[Saved data entries]
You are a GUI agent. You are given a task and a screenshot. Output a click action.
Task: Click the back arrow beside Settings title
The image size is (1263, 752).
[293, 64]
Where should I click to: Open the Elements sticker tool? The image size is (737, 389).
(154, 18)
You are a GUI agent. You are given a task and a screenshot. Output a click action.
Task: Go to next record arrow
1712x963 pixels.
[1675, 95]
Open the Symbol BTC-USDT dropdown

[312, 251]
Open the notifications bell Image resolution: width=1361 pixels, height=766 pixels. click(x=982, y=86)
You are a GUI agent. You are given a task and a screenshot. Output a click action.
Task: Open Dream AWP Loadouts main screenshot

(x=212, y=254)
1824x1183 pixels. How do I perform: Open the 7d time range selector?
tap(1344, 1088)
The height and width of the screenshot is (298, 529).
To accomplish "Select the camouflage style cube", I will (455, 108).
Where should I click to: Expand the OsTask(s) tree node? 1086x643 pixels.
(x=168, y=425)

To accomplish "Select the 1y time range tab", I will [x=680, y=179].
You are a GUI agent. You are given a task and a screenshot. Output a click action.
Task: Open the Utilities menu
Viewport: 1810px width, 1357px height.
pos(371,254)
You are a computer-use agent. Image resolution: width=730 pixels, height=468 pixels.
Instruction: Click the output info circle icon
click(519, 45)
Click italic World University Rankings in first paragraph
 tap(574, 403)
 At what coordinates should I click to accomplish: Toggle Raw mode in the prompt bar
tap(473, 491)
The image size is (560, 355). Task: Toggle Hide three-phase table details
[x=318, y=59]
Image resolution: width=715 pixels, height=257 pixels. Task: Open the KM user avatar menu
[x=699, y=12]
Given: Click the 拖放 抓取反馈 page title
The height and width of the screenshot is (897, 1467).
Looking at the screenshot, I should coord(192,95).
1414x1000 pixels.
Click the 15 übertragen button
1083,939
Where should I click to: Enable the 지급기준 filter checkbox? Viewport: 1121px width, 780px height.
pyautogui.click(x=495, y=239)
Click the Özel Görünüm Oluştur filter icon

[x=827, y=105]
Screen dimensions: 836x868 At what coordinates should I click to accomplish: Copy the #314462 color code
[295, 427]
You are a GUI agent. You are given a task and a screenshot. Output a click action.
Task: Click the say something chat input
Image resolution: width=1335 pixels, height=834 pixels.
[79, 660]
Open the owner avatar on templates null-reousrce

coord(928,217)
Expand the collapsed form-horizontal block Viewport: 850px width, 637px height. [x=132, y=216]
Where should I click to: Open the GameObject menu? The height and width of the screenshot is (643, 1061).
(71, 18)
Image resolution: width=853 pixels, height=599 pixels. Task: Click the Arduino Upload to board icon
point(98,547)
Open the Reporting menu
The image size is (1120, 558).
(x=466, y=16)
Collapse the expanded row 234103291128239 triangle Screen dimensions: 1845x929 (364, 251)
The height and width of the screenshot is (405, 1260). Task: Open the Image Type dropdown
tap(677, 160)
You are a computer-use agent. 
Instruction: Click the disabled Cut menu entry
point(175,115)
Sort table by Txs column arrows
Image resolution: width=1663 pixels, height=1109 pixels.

• TASK DIRECTIONS
From the records above, copy only the lines starting with the line that holds "The image size is (1263, 752)." and going on through the line that holds "Task: Click the say something chat input", exactly as written.

• OUTPUT BELOW
The image size is (1263, 752).
[293, 64]
Where should I click to: Open the Elements sticker tool? The image size is (737, 389).
(154, 18)
You are a GUI agent. You are given a task and a screenshot. Output a click action.
Task: Go to next record arrow
1712x963 pixels.
[1675, 95]
Open the Symbol BTC-USDT dropdown

[312, 251]
Open the notifications bell Image resolution: width=1361 pixels, height=766 pixels. click(x=982, y=86)
You are a GUI agent. You are given a task and a screenshot. Output a click action.
Task: Open Dream AWP Loadouts main screenshot

(x=212, y=254)
1824x1183 pixels. How do I perform: Open the 7d time range selector?
tap(1344, 1088)
The height and width of the screenshot is (298, 529).
To accomplish "Select the camouflage style cube", I will (455, 108).
Where should I click to: Expand the OsTask(s) tree node? 1086x643 pixels.
(x=168, y=425)

To accomplish "Select the 1y time range tab", I will [x=680, y=179].
You are a GUI agent. You are given a task and a screenshot. Output a click action.
Task: Open the Utilities menu
Viewport: 1810px width, 1357px height.
pos(371,254)
You are a computer-use agent. Image resolution: width=730 pixels, height=468 pixels.
Instruction: Click the output info circle icon
click(519, 45)
Click italic World University Rankings in first paragraph
 tap(574, 403)
 At what coordinates should I click to accomplish: Toggle Raw mode in the prompt bar
tap(473, 491)
The image size is (560, 355). Task: Toggle Hide three-phase table details
[x=318, y=59]
Image resolution: width=715 pixels, height=257 pixels. Task: Open the KM user avatar menu
[x=699, y=12]
Given: Click the 拖放 抓取反馈 page title
The height and width of the screenshot is (897, 1467).
Looking at the screenshot, I should coord(192,95).
1414x1000 pixels.
Click the 15 übertragen button
1083,939
Where should I click to: Enable the 지급기준 filter checkbox? Viewport: 1121px width, 780px height.
pyautogui.click(x=495, y=239)
Click the Özel Görünüm Oluştur filter icon

[x=827, y=105]
Screen dimensions: 836x868 At what coordinates should I click to accomplish: Copy the #314462 color code
[295, 427]
You are a GUI agent. You are given a task and a screenshot. Output a click action.
Task: Click the say something chat input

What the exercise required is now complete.